Four percent to 8.9% of individuals who sustain TBI are reported to develop some degree of psychosis,1,2 and attempts have been made to identify possible risk factors. Male gender, previous psychological disturbance, family history of psychotic illness, learning difficulties, and premorbid neurological abnormalities are all said to increase the chance of developing postinjury psychotic symptoms.2,3,4
Symptoms can range from delusions or hallucinations to expression of odd ideas or aggressive behavior and may or may not be persistent.5
Persecutory or paranoid delusions are the most common psychotic symptoms and are said to be present in up to 80% of patients. While auditory hallucinations are observed frequently, visual hallucinations, negative symptoms, and formal thought disorder are rare.6
The age at which psychosis secondary to TBI can present is variable, but most studies have shown the mean age to be in the mid-twenties to mid-thirties.3 The latent period between head injury and onset of symptoms also varies, but research indicates that the mean is approximately 4 years.1,3,7 Despite this, a substantial number of patients display symptoms within 1 year of injury.8
It has also been noted that epilepsy—particularly temporal lobe epilepsy—can present concurrently with psychotic symptoms postbrain injury.9 The disorder appears to accompany an open-head injury more often than a closed-head injury.7 Rates range from 9% to 34%.

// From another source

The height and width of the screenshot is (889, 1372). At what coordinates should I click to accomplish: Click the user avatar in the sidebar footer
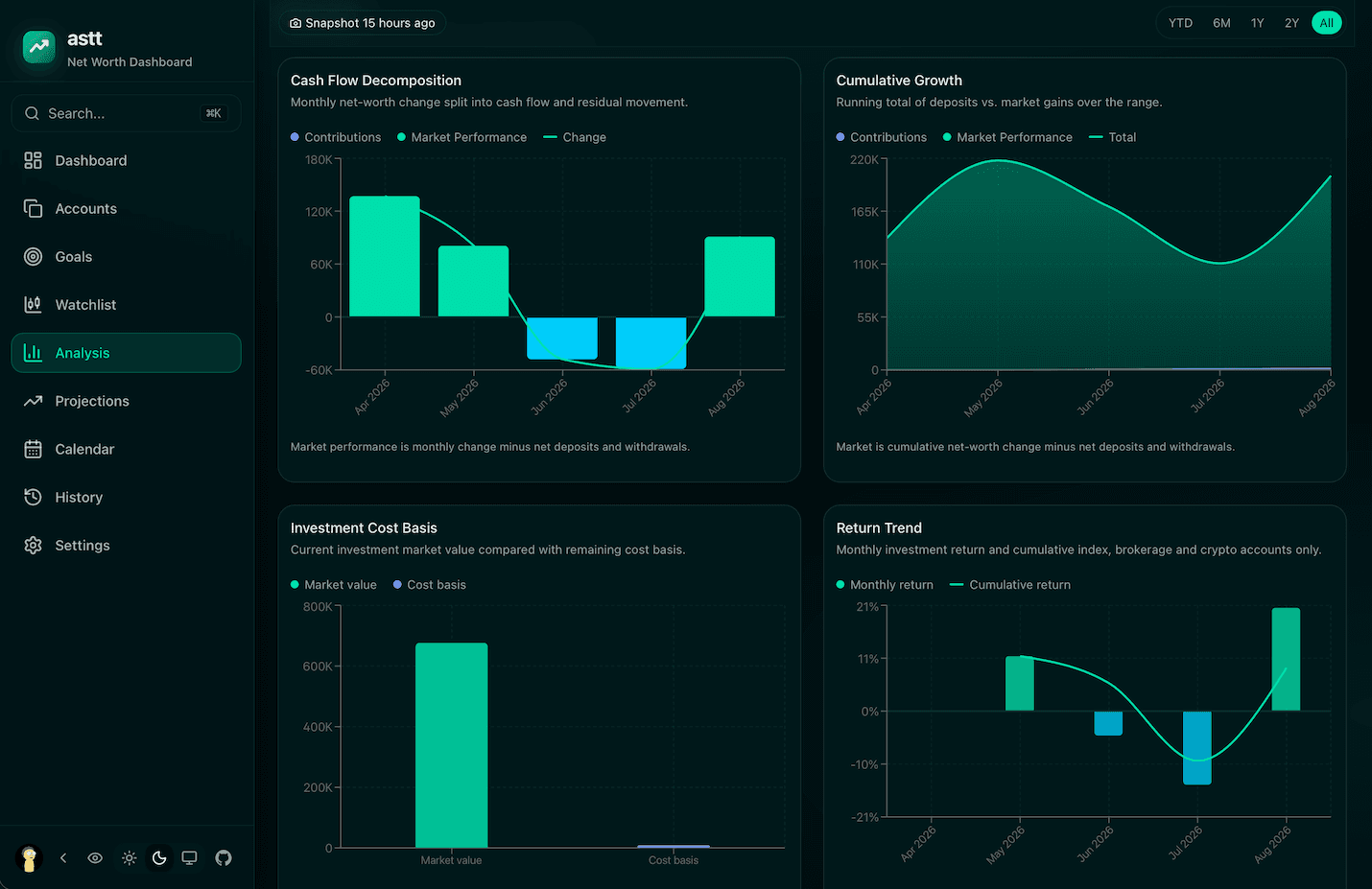(x=30, y=858)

Research on localizing injuries in patients presenting with psychotic symptoms postbrain injury consistently reports abnormal findings in the temporal lobe.6,8
As mentioned, some patients’ symptoms may be acute and short-lived, while others develop a more chronic course. Response to treatment is variable. One study.10 in 2002 reported that neuroleptics were the most commonly used treatment, followed by anticonvulsants and lithium. In general these patients are extremely sensitive to the anticholinergic and sedating properties of medications, and all treatment should be initiated at a low dose and increased gradually.
There have been few randomized control trials of the neuropsychiatric consequences of a brain injury, and thus several treatments may have to be undertaken before an effective one is found. Anticonvulsants are useful in treating impulsivity, aggression, seizure disorder, and mood lability. What is well established, however, is that management of the psychiatric sequelae of brain injury requires a multidisciplinary approach involving the neurosurgeon, psychiatrist, family, and rehabilitation specialists.10
The case presented in this study adds to the literature on development of auditory hallucinations secondary to right temporal lobe damage. It is germane that the surgical resection in this patient was of the right superficial middle and inferior temporal gyri. It is also relevant to note that the most effective medication in this case was carbamazepine at a dosage of 800 mg daily.